Una questione psicologica, quindi, davanti a un evento considerato per molti un trauma: nel 2017, secondo uno studio pubblicato su Cancer, il giornale dell’American Cancer Society, un terzo (34%) dei pazienti guariti che avevano sviluppato un disturbo da stress post-traumatico, risultavano soffrirne addirittura 4 anni dopo.

“Nella mia esperienza da avvocato che si occupa di adozioni, non mi sono mai trovato davanti a una coppia discriminata dal Tribunale dei minori perché uno degli aspiranti genitori è stato precedentemente malato di tumore” sottolinea a La Svolta l’avvocato Domenico Busco, il quale spiega la complessità degli incontri preliminari con gli psicologi e la possibilità che il trauma del tumore possa comunque rappresentare un problema ai fini dell’adozione.

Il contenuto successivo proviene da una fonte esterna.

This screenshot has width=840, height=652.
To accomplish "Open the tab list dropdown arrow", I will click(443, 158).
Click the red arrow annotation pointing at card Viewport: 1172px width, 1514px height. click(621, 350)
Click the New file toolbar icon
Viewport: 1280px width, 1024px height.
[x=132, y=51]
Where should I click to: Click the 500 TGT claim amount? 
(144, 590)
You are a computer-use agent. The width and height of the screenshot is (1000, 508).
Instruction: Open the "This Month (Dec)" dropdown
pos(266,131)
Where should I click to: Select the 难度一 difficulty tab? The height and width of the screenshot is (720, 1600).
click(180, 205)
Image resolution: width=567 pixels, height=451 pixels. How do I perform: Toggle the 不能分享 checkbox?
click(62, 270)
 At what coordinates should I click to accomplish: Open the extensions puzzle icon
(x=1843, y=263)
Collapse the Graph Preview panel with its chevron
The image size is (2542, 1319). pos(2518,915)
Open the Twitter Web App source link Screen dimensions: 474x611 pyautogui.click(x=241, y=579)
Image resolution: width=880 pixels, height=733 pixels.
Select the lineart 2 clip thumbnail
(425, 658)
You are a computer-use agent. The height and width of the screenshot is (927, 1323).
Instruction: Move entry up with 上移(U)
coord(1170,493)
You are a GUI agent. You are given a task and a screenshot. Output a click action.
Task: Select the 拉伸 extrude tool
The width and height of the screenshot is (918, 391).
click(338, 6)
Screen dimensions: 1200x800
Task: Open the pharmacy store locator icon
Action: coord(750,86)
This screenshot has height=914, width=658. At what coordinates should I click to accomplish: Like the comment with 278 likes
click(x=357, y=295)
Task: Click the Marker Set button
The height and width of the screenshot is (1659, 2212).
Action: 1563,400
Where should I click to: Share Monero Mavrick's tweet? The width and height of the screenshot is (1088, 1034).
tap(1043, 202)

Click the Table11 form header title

Per i mutui, la situazione è differentemente articolata. Se sulla carta la banca non chiede una cartella clinica per la stipula, ma solo documenti economico-patrimoniali, può essere talvolta collegata al mutuo un’assicurazione. Seppur non sia obbligatoria, in alcuni casi, la copertura assicurativa fa riferimento anche a questionari riguardanti il proprio screening medico: a questo si aggiunge il fatto che anche il mondo finanziario, oltre a calcoli matematici, si avvale di tabelle attuariali dove entra in gioco l’età, e quindi la speranza di vita. In questo caso le malattie, anche quelle pregresse, rientrano come un problema. A spiegarlo a La Svolta, un esperto del settore bancario, il quale chiarisce che non ci sia comunque un obbligo di calcolare i rischi dalla parte degli istituti di credito, sia quelli finanziari che quelli attuariali.

Il diritto all’oblio oncologico permetterebbe a quasi 1 milione di italiani guariti di non essere più considerati malati oncologici dopo 5 anni dalla fine delle cure, se il tumore è insorto da bambini, e dopo 10 se insorto da adulti. Una svolta di cui tutti avremmo bisogno.